_TEXT BLOCK_

┌──

The first negative is the impact on organisms living on the seabed. As described in the report, “Dredging involves the complete removal of sediment, which leads to direct mortality to the benthic infauna that live in the substrate.” This is hardly surprising, and the areas impacted are not small. According to the Army Corps of Engineers, to supply sand for just one small portion of their work in New Jersey, the Elberon to Loch Arbour stretch, 4,450,000 cubic yards of material would be dredged from the Sea Bright Borrow Area, a 3-square mile tract off the southern end of Sandy Hook. And that is only the sand taken from that area in the first cycle. The work is repeated 5x for a grand total of 8,750,000 cubic yards of sand. That’s enough material to dig out approx. 1,400 football fields waist deep, or fill a dump truck more than 70,000 times.
The ASMFC report states, “The mine site usually fills in to some degree, although filling may take years and be incomplete (often leaving a pit). The material filling the pit may be similar to the mined material or quite different in grain size.” Is that a problem? Yes. The material dredged for placement on the beach must be carefully matched to the original material or environmental damage is heightened. If the mine pit fills with sediment that is, “quite different in grain size” between one mining operation and the next, the replenished site will get a nasty jolt when this dissimilar material is dug up and used.
Another problem is the long-term nature of New Jersey projects, where beaches are replenished continuously over decades. The mined areas may only have a few years to recover and, according to the AMFSC report, that probably isn’t enough. The report found, “…recovery rates ranging from 1.75 years at a relatively small site to 11.8 years at one of the larger sites. The average recovery among all five sites was 6.8 years.”
The AMFSC report also states, “Mined areas can also refill with decomposed organic matter that is silty and anaerobic, hydrogen sulfide levels may increase, and eventually, the area may become anoxic [devoid of oxygen]. Such areas may never recover from these dredging events.”

└──

_PROBLEMS AND TASKS_
a. Name every geographic place mentioned in the passage on offshore sand dredging, listing each one once.
b. Carry on the passage about offshore sand dredging for beach replenishment, picking up after its final sentence.
The listing that comes next has no connection to the passage on offshore sand dredging.

_INFORMATION SHOWN_
┌──

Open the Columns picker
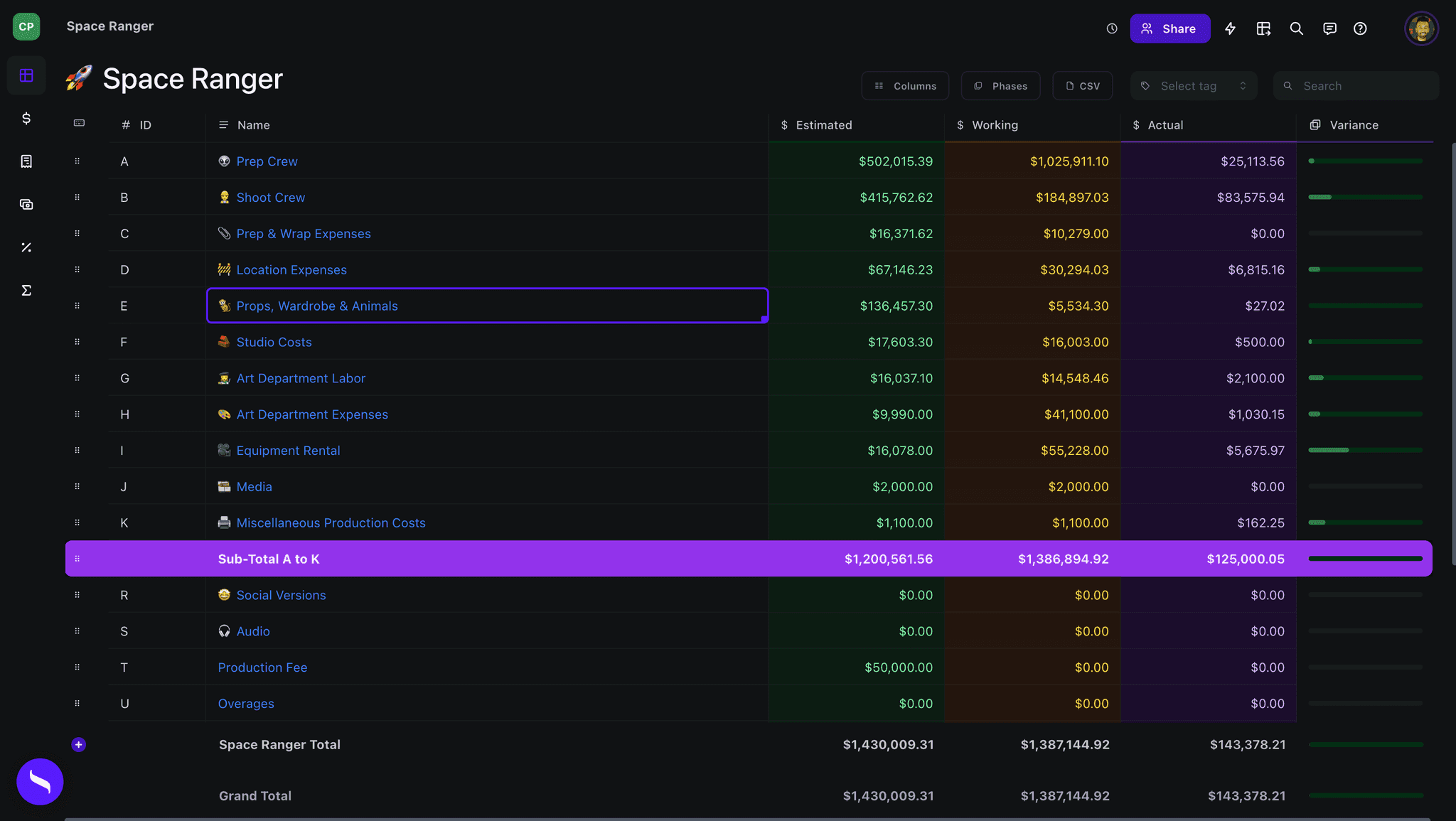 pos(904,85)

└──

_ANSWERS BELOW_
a. New Jersey, Elberon, Loch Arbour, Sea Bright Borrow Area, Sandy Hook

b.
This may be happening right now at dredged sites along the New Jersey coast, but how can we know? Analysis of the mined sites was done before the projects began. Down the road, that detailed analysis is not repeated.
How fast marine life recolonizes mined sites on the seabed is open to debate. We certainly expect that in cases where anoxic conditions are created, no recovery is possible. Even reports quoted by the Army Corps to justify their projects note that, “…recovery times of up to three years were need to restore functional groups such as deposit feeders and mid-depth burrowers.” They reported that recovery of the abundance of organisms in one New Jersey study took up to 2.5 years. We must combine this slow rate with overlapping projects drawing material from the same area. For example, the Monmouth Beach replenishment in 2012, Sea Bright to Monmouth in 2013, Long Branch in 2014 and Elberon to Deal in 2016, all took their sand from the Sea Bright Borrow Area. Even with a rapid 3-year recovery, there is substantial degradation on the ocean floor for at least 8 years.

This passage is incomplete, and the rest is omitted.